Romanesque la politique?

CVT_Ils-vont-tuer-Robert-Kennedy_603.jpg Certainement oui dans le dernier livre de Marc Dugain « Ils vont tuer Robert Kennedy ». Où l’on suit en parallèle l’histoire du frère le plus proche du Président américain et celle d’un professeur d’université, persuadé que la disparition de ses propres parents, dans des circonstances tragiques, a un lien avec celle de Robert Kennedy.
Le plus: Le récit de la mort des deux frères reprend la théorie du complot, déjà évoquée par l’auteur dans le livre qu’il a consacré à Edgar Hoover. La mafia, la CIA, le président Johnson, tout le monde y est mêlé. Mais ce qui frappe ici, c’est le magnifique portrait de Robert, le cadet de la famille. Dégoûté par l’origine nauséabonde et mafieuse de la fortune familiale, il n’hésite pas, lorsque John devient Président, à s’opposer frontalement à ladite mafia que son père a toujours favorisée. Ce qui touche aussi, c’est la profonde fidélité qui le lie à son frère à qui il offre un appui sans failles.
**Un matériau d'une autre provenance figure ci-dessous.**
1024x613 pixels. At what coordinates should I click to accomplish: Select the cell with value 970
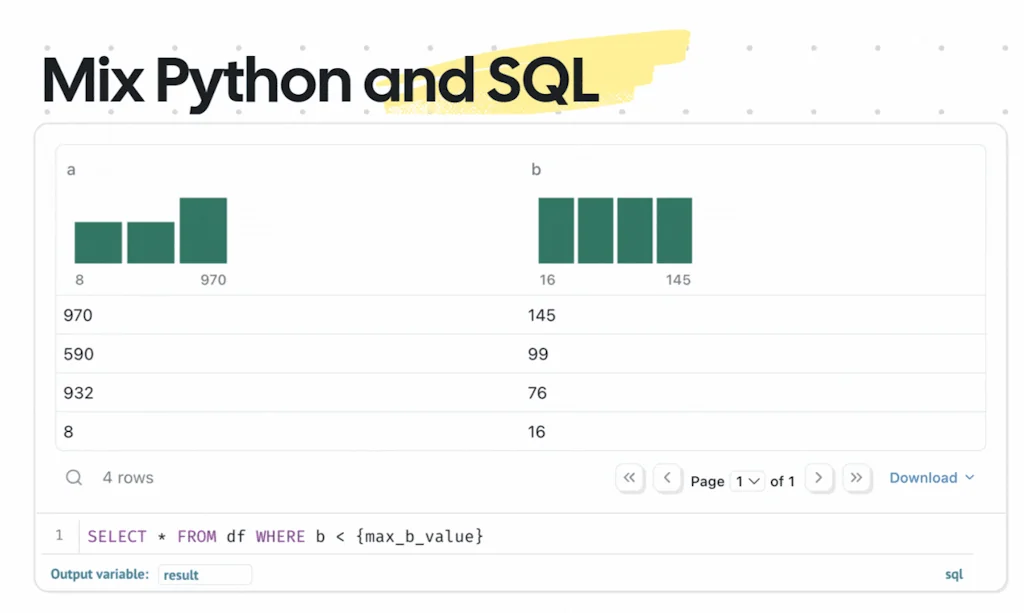pos(78,316)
Son chagrin, sa dépression, lors de la mort de ce dernier, sa lente reconquête du pouvoir puisqu’il est assassiné quelques jours avant de devenir le candidat démocrate. Robert Kennedy est dépeint ici comme un homme sensible, bon, à l’écoute.
Autre point positif: le retournement de situation à la fin du roman qui nous fait voir l’histoire sous un autre angle.
Mais, car il y a un mais: c’est long, trop long, tellement que ça en devient parfois ennuyeux. Dommage!